### Exercise requirements:
Report each line of the data that has "computer" somewhere in it.

───── Source material

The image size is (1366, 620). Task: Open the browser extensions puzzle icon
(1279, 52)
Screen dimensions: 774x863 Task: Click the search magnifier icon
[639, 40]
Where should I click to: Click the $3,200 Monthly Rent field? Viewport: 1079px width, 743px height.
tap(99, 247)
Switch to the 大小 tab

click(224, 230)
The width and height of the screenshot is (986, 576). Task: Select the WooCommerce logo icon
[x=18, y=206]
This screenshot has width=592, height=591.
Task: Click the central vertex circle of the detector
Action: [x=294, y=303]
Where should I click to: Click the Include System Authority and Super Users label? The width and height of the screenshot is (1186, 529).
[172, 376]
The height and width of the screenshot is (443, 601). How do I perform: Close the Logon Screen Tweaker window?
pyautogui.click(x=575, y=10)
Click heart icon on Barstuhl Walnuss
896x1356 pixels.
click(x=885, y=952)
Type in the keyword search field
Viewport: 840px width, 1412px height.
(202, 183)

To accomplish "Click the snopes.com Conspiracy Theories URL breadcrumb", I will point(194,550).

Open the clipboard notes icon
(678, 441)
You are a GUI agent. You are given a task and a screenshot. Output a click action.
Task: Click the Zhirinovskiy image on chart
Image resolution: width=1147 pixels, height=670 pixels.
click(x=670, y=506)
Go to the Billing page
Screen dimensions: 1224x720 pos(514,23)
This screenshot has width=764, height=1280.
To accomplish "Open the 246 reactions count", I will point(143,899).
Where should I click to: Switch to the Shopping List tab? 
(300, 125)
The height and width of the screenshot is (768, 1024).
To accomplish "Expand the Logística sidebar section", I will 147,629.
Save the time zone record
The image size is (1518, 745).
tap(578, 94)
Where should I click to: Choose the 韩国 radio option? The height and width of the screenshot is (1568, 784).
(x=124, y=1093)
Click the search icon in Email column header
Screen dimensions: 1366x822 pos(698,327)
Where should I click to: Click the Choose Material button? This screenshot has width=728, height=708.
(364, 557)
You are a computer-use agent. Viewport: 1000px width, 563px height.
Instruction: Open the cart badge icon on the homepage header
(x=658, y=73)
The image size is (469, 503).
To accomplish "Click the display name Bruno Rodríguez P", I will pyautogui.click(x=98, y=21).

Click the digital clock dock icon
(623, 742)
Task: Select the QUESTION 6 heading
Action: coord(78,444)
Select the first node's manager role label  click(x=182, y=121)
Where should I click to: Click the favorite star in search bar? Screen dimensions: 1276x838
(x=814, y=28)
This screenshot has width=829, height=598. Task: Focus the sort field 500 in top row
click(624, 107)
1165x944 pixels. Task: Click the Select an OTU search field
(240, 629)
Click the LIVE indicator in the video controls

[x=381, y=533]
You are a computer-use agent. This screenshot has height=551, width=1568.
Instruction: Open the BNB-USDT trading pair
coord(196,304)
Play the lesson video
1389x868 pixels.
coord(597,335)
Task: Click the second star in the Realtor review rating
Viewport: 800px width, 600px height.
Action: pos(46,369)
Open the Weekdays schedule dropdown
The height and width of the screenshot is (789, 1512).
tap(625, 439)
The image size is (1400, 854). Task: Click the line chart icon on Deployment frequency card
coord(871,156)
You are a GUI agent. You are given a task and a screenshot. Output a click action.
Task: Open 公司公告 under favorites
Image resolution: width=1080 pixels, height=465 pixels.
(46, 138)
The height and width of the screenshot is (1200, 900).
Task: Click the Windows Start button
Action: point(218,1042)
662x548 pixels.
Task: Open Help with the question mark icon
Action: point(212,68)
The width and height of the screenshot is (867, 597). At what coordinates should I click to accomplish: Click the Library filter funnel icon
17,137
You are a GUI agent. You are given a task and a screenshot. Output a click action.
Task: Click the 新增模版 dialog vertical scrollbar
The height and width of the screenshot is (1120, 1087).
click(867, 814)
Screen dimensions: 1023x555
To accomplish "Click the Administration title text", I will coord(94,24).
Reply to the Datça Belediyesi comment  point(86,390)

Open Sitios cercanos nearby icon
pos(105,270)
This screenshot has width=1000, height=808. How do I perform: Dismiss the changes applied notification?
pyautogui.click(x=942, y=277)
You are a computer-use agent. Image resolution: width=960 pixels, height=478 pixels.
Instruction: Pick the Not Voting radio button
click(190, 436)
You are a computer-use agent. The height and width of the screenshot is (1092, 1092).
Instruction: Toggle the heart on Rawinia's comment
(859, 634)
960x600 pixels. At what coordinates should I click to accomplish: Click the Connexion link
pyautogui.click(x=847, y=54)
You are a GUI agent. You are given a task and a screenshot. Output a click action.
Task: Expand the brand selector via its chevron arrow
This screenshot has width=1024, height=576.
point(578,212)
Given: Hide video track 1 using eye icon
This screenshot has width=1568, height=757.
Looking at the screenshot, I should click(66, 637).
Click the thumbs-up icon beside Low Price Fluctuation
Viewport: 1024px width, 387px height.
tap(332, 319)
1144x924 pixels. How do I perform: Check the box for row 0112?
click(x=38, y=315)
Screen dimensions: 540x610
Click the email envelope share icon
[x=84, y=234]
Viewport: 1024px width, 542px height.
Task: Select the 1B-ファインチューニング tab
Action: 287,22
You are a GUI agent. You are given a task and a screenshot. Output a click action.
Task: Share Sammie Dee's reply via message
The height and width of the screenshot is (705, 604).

──────────

### Solution to this problem:
You are a computer-use agent. Viewport: 1000px width, 563px height.
You are a computer-use agent. This screenshot has height=551, width=1568.
You are a computer-use agent. Image resolution: width=960 pixels, height=478 pixels.
You are a computer-use agent. The height and width of the screenshot is (1092, 1092).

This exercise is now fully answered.